Ospedale pediatrico di Bari. Non vuole aspettare per la visita, uomo dà in escandescenze 

Ospedale pediatrico di Bari. Non vuole aspettare per la visita, uomo dà in escandescenze 

Ospedale pediatrico di Bari. Non vuole aspettare per la visita, uomo dà in escandescenze 
L’uomo aveva accompagnato il figlio al Pronto Soccorso del Giovanni XXIII di Bari ma quando gli è stato detto di aspettare, avrebbe reagito rompendo con un pugno la porta di plastica dell'ambulatorio e cercando di aggredire un medico che è rimasto ferito al volto da una scheggia. Anelli (Omceo Bari): “Solidarietà ai colleghi. Servono misure efficaci di prevenzione, abbiamo chiesto all'assessore anche l'istituzione di un Osservatorio”.

Ha accompagnato il figlio al pronto soccorso dell’ospedale pediatrico Giovanni XXIII di Bari ma non voleva aspettare il suo turno. Per questo un uomo avrebbe dato in escandescenze, rompendo con un pugno la porta di plastica dell’ambulatorio e cercando di aggredire un medico che è rimasto ferito al volto da una scheggia. A riferire la vicenda è l’Ansa.

Su quanto accaduto è intervenuto anche Filippo Anelli, presidente dell’Ordine dei medici di Bari, che ha espresso solidarietà ai colleghi del Giovanni XIII ma sollecitato anche le istituzioni a mettere in campo misure efficaci contro le aggressioni al personale sanitario.

“Le aggressioni nei presidi sanitari – dichiara Anelli in una nota – lasciano conseguenze non solo su chi le subisce direttamente, ma anche su coloro che assistono e che da quel momento andranno al lavoro con la paura. Non possiamo che condannare fermamente l’aggressione. Dobbiamo però anche operare affinché il sistema diventi più efficiente. – continua Anelli – la carenza drammatica di personale non fa che aumentare il rischio di conflittualità. Inoltre, oltre alla presenza delle forze dell’ordine, all’interno dei pronto soccorso serve un modello di accoglienza del cittadino, con personale dedicato che dialoghi e informi i familiari. La sofferenza, l’ansia e la preoccupazione sono una miscela esplosiva che, se non ben gestita, può portare alla violenza. Anche questo, il tempo del dialogo dedicato ai cittadini, è tempo di cura”.
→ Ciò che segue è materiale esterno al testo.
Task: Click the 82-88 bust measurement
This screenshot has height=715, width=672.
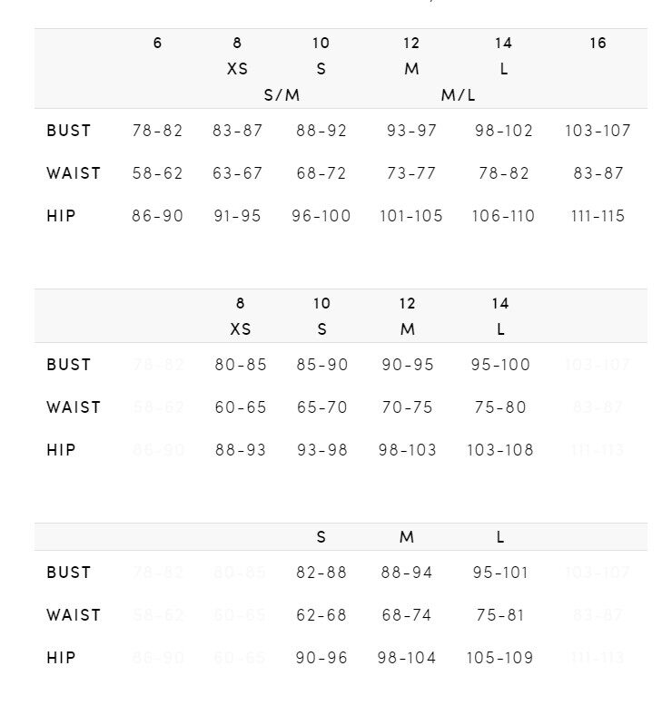Action: click(x=321, y=573)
Per Anelli, inoltre, “urge monitorare gli episodi di violenza nella nostra regione ed esaminare le cause che l’hanno determinata, per mettere in atto efficaci misure di prevenzione. Per questo abbiamo chiesto all’Assessore l’istituzione di un Osservatorio regionale sulla violenza ai danni degli operatori sanitari”.